» TASK INSTRUCTIONS
Isolate every line in the records below with "profile" in it.

» INPUT RECORDS
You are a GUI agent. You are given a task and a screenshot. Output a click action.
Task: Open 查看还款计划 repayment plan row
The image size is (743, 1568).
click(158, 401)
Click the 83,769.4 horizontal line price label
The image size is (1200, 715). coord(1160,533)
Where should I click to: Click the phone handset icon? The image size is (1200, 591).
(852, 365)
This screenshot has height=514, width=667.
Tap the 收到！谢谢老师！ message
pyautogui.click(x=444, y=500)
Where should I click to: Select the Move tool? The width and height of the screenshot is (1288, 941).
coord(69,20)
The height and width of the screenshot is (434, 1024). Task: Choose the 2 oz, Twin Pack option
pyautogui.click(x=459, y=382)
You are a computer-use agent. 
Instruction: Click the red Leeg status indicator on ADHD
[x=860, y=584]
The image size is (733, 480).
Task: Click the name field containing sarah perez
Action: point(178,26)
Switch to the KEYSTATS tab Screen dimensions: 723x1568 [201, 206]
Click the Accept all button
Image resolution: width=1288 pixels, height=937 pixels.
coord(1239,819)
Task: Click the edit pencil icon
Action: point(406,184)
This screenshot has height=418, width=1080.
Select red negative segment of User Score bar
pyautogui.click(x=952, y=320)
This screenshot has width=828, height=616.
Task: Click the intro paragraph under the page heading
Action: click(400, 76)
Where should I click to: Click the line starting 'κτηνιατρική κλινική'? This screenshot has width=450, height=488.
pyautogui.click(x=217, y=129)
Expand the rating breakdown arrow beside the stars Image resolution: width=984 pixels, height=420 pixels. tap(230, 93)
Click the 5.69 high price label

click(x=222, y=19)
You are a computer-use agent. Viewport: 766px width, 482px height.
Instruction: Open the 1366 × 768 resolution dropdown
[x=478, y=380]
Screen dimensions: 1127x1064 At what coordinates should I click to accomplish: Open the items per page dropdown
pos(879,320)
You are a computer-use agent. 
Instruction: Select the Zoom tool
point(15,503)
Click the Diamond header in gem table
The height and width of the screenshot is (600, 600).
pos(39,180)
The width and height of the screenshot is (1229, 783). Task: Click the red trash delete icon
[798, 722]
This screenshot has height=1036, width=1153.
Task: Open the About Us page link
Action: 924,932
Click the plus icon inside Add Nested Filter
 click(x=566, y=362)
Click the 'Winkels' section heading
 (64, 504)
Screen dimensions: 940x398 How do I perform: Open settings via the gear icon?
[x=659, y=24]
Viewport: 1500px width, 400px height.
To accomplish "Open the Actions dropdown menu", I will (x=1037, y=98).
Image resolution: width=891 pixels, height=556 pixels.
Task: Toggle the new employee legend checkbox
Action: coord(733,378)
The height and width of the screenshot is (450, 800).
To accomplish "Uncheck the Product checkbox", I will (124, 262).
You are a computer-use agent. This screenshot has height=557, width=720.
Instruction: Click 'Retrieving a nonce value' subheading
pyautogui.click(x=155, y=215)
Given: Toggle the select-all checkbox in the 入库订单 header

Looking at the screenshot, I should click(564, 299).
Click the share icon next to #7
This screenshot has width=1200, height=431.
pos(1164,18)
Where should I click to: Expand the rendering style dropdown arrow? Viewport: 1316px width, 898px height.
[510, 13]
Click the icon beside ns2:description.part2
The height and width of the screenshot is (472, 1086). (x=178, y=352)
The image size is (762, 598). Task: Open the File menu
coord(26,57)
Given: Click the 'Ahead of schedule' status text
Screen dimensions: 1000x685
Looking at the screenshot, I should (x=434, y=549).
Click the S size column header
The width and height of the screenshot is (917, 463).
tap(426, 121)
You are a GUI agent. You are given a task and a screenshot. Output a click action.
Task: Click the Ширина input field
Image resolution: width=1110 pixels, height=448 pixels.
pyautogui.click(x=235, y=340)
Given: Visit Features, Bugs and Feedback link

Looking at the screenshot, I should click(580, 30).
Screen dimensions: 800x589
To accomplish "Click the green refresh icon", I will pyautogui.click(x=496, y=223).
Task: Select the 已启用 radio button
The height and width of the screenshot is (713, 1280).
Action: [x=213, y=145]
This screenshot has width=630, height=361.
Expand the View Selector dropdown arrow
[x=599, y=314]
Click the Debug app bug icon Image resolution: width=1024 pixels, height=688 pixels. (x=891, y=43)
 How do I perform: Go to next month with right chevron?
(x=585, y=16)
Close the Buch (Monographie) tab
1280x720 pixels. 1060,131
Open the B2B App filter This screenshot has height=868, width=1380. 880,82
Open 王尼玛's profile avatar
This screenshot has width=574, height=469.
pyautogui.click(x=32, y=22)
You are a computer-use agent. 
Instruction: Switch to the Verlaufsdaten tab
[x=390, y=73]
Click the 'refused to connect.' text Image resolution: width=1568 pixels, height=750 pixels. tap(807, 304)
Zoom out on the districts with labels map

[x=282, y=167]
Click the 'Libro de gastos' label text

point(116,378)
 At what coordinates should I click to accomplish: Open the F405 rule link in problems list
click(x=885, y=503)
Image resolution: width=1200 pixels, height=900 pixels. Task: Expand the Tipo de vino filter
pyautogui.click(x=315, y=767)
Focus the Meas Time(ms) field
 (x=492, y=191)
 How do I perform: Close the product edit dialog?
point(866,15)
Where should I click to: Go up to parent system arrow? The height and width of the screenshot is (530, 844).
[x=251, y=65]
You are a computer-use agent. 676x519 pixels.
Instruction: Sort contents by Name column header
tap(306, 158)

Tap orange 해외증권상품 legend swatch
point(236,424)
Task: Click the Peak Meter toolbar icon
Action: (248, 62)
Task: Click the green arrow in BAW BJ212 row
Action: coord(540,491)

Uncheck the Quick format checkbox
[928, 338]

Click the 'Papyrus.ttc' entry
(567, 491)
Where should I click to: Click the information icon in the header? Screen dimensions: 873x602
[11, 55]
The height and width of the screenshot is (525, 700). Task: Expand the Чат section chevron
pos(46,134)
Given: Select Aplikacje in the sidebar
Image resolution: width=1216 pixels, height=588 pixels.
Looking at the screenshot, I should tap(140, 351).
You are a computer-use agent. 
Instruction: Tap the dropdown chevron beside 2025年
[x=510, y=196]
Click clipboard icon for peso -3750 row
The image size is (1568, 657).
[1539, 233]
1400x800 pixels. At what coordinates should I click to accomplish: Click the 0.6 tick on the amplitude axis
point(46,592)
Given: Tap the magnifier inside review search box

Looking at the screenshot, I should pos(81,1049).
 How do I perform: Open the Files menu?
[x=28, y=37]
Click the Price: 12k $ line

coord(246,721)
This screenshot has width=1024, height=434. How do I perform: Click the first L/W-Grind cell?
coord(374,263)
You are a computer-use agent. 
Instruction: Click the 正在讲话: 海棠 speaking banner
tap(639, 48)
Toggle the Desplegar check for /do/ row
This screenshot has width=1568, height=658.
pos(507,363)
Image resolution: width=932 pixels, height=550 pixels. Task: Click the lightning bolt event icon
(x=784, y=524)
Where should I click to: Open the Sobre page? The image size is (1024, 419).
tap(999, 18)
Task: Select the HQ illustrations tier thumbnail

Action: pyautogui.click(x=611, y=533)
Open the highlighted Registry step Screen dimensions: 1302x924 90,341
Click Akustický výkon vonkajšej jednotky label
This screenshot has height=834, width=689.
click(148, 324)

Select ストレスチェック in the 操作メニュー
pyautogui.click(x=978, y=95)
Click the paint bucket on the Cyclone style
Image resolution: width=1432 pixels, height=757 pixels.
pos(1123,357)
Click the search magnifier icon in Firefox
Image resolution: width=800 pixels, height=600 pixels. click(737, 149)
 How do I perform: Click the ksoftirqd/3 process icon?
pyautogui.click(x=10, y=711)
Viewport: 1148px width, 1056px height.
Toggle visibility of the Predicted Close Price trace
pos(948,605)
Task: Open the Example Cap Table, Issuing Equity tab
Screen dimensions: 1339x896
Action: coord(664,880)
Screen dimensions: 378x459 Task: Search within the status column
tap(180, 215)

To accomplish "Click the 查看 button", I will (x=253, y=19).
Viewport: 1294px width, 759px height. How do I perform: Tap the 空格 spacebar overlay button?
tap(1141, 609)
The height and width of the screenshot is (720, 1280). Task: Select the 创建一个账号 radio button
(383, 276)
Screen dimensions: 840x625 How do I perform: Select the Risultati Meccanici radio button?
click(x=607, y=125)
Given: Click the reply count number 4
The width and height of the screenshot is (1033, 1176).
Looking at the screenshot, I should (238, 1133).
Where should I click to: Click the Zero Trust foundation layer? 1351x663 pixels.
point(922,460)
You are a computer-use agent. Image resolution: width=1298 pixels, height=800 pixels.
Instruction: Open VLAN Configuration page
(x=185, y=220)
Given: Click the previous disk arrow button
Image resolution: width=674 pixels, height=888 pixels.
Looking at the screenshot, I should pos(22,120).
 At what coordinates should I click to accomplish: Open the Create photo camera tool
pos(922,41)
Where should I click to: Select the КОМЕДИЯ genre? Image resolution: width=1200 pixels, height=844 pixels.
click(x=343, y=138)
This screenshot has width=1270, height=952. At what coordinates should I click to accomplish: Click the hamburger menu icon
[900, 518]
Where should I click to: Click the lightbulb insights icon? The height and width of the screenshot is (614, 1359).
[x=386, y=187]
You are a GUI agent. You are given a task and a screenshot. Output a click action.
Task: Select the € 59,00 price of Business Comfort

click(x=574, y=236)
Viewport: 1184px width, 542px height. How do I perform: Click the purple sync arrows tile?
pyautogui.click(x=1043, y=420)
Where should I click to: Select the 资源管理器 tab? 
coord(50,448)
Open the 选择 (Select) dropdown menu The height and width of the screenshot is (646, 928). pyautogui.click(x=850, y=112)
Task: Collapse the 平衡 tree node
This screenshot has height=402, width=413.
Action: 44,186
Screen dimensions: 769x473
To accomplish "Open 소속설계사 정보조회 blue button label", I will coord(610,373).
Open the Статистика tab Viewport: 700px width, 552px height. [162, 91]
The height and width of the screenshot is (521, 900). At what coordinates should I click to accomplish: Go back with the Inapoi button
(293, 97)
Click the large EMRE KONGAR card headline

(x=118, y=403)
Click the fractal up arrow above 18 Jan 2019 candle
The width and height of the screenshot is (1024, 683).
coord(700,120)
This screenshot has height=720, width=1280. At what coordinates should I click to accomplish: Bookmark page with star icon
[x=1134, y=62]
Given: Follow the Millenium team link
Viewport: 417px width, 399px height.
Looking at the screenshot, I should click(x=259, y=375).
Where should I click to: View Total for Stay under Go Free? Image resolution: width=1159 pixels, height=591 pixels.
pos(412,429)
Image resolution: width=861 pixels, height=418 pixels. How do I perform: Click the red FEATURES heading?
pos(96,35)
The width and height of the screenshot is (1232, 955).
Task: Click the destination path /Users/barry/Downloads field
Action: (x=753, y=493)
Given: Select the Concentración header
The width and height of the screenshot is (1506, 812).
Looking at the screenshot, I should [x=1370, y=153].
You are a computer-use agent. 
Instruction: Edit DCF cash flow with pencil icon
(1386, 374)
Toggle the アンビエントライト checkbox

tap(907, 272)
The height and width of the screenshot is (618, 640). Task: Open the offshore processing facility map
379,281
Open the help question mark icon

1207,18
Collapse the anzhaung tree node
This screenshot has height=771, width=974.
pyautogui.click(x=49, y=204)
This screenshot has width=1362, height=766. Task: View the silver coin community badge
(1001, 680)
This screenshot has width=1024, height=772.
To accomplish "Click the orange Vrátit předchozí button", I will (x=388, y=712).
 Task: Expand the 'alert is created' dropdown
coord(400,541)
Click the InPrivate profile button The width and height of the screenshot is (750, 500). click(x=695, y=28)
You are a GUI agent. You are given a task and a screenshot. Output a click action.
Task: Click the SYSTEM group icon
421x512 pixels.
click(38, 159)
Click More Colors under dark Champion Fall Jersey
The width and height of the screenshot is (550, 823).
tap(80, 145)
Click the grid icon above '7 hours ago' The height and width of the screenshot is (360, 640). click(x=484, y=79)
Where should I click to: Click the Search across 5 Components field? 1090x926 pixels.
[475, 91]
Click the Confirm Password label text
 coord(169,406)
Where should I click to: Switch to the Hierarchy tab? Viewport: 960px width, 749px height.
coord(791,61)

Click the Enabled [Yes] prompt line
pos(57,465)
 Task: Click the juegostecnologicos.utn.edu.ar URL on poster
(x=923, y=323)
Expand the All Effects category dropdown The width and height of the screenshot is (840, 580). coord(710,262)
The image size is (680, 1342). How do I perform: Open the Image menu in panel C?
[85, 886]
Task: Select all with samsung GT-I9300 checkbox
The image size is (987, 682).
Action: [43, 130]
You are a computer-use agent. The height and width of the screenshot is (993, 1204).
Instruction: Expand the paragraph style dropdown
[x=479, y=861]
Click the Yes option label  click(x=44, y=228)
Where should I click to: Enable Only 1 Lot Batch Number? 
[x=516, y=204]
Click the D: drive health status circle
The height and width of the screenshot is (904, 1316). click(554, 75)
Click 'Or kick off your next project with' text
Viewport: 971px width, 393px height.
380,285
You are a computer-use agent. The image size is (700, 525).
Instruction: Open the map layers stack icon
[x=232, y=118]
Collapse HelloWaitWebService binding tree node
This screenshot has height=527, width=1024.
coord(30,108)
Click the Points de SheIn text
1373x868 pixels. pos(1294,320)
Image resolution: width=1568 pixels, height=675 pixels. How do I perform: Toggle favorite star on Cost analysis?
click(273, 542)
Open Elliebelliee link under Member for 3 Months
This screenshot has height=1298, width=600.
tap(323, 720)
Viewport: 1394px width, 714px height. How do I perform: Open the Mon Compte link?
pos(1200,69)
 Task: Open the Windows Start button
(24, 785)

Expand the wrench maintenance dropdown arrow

» SOLVED EXERCISE
Open 王尼玛's profile avatar
Click the InPrivate profile button The width and height of the screenshot is (750, 500). click(x=695, y=28)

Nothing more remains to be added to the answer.